There were no POWs located at the Son Tay camp at the time of the raid.

In the build up to the raid, one of the troubling factors was the lack of human intelligence confirming the POWs were still confined at the camp. Aerial photography showed a lessoning of activity but it was not perceived to be sufficient information to block a raid the President clearly wanted to bolster public opinion and demoralize the enemy with proof we could strike deep inside their lines.

Then, days before the scheduled raid, a North Vietnamese intelligence source with more than a year of repeatedly reliable information reported to the CIA that no prisoners remained at the Son Tay camp. Nixon approved the raid but was never told about the contradictory new information. The military leaders believed Nixon would view this intelligence as “bad news” and the traffic flow for bad news was down not up. Reflecting on this sort of leadership challenge, General Colin Powell said, “Bad news isn’t wine. It doesn’t improve with age.”

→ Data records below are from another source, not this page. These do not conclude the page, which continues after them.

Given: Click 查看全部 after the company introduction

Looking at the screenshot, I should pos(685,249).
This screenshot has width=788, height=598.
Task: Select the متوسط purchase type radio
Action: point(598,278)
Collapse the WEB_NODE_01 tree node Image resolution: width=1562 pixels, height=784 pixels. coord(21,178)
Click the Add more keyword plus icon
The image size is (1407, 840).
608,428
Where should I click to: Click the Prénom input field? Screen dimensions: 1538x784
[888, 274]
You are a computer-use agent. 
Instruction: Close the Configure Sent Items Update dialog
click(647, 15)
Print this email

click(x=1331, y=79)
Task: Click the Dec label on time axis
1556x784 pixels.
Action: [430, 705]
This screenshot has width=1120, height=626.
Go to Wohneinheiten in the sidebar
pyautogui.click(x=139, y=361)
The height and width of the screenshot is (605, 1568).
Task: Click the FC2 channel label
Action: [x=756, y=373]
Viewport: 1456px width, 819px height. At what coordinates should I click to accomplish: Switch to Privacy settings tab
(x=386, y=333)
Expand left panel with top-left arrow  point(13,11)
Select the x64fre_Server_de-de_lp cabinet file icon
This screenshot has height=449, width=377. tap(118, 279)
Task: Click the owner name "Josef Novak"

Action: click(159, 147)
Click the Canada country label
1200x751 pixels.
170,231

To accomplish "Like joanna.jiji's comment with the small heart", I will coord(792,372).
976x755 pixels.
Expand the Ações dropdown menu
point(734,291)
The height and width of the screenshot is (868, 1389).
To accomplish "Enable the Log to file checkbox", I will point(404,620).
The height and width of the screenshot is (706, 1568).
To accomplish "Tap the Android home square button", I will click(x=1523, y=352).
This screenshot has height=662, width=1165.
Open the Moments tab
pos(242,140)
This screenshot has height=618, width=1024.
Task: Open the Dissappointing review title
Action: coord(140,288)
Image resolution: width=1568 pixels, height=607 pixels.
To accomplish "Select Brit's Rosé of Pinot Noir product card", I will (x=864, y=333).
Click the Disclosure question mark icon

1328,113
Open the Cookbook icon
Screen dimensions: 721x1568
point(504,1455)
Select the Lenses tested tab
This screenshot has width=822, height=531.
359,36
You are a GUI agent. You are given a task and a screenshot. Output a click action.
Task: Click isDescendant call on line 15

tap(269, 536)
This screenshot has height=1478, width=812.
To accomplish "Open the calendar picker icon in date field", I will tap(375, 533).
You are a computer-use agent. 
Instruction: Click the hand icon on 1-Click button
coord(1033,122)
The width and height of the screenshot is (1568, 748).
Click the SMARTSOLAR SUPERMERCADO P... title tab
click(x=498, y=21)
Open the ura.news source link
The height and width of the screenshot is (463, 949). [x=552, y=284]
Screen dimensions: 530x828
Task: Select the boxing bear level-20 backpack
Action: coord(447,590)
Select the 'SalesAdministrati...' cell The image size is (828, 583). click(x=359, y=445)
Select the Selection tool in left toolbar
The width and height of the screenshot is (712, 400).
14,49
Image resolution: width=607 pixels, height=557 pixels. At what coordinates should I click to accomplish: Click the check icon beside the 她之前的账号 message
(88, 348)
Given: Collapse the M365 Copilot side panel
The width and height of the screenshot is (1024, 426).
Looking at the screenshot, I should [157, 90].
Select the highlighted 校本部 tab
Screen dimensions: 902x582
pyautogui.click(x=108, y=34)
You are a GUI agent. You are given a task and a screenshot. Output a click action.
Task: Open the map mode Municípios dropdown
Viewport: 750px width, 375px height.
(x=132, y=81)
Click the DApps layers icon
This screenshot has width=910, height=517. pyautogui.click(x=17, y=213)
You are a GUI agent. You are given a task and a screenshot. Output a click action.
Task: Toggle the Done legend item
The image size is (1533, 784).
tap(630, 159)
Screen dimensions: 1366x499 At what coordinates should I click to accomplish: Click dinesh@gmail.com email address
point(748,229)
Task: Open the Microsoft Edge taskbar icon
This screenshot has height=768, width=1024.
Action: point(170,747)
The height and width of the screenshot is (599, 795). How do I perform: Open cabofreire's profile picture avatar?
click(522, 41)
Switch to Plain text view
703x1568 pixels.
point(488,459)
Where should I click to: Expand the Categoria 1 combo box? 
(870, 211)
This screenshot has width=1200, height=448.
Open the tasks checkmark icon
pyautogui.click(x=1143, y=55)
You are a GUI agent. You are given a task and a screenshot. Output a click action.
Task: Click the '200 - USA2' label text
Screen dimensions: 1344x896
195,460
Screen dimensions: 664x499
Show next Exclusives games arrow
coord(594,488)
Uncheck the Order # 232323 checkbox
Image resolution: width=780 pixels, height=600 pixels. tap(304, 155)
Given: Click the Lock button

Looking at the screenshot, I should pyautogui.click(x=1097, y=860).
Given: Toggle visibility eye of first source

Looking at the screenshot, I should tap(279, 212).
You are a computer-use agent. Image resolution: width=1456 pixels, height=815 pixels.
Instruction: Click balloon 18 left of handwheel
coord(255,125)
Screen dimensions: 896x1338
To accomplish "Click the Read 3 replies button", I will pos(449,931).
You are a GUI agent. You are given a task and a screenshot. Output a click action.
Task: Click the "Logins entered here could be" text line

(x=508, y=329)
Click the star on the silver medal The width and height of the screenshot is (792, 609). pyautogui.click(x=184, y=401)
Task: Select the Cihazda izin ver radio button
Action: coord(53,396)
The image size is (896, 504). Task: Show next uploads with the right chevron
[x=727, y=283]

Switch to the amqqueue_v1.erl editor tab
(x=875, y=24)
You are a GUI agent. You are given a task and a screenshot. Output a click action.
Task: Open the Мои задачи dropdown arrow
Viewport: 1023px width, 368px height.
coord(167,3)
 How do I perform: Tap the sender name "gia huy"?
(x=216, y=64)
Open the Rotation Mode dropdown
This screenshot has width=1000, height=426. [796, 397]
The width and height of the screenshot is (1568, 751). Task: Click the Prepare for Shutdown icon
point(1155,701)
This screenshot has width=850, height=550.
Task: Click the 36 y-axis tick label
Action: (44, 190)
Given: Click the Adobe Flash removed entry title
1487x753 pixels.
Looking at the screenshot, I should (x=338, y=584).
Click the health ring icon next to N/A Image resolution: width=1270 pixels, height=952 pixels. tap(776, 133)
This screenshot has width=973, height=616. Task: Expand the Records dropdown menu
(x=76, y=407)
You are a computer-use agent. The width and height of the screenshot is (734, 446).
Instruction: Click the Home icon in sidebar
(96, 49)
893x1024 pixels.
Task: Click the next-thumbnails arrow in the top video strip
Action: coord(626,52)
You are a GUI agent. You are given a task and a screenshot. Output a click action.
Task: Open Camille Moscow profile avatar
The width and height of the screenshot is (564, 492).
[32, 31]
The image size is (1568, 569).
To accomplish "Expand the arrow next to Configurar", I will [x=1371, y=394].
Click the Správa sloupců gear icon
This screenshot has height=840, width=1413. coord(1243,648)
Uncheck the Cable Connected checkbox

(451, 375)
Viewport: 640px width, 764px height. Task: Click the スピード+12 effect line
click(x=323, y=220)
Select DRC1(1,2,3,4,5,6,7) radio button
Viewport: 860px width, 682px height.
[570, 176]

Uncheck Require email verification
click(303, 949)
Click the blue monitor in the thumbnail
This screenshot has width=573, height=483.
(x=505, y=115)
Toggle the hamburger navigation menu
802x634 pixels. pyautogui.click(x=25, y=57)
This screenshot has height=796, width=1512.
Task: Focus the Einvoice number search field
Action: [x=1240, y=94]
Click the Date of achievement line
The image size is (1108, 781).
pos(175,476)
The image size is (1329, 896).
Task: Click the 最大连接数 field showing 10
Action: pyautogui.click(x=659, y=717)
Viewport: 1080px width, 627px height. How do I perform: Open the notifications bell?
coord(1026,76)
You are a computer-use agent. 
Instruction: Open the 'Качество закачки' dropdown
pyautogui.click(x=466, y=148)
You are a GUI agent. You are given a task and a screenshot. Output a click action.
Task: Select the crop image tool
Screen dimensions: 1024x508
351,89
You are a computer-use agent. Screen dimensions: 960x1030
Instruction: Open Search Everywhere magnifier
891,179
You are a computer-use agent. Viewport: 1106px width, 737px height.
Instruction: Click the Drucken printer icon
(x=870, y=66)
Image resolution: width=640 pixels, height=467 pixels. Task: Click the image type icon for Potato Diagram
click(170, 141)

President Nixon made a reasonable decision given the information presented to him. He should have asked for a contrarian point of view, creating space for someone to articulate the most rational and compelling counterargument for executing the raid. That would have almost certainly given permission to the dissenters in the intelligence community to speak up.

Whose Job is it Anyway?

A primary responsibility of leadership is creating a culture of feedback that invites and affirms the contrarian point of view. In 1981, General David Patraeus was a captain serving as an aid to Major General Jack Galvin. Galvin told Patraeus, “It’s my job to run the division, and it’s your job to critique me.” [1] Captain Patraeus protested but unsuccessfully. Every month he placed a report card in his boss’s in-tray with his critique of Galvin’s performance.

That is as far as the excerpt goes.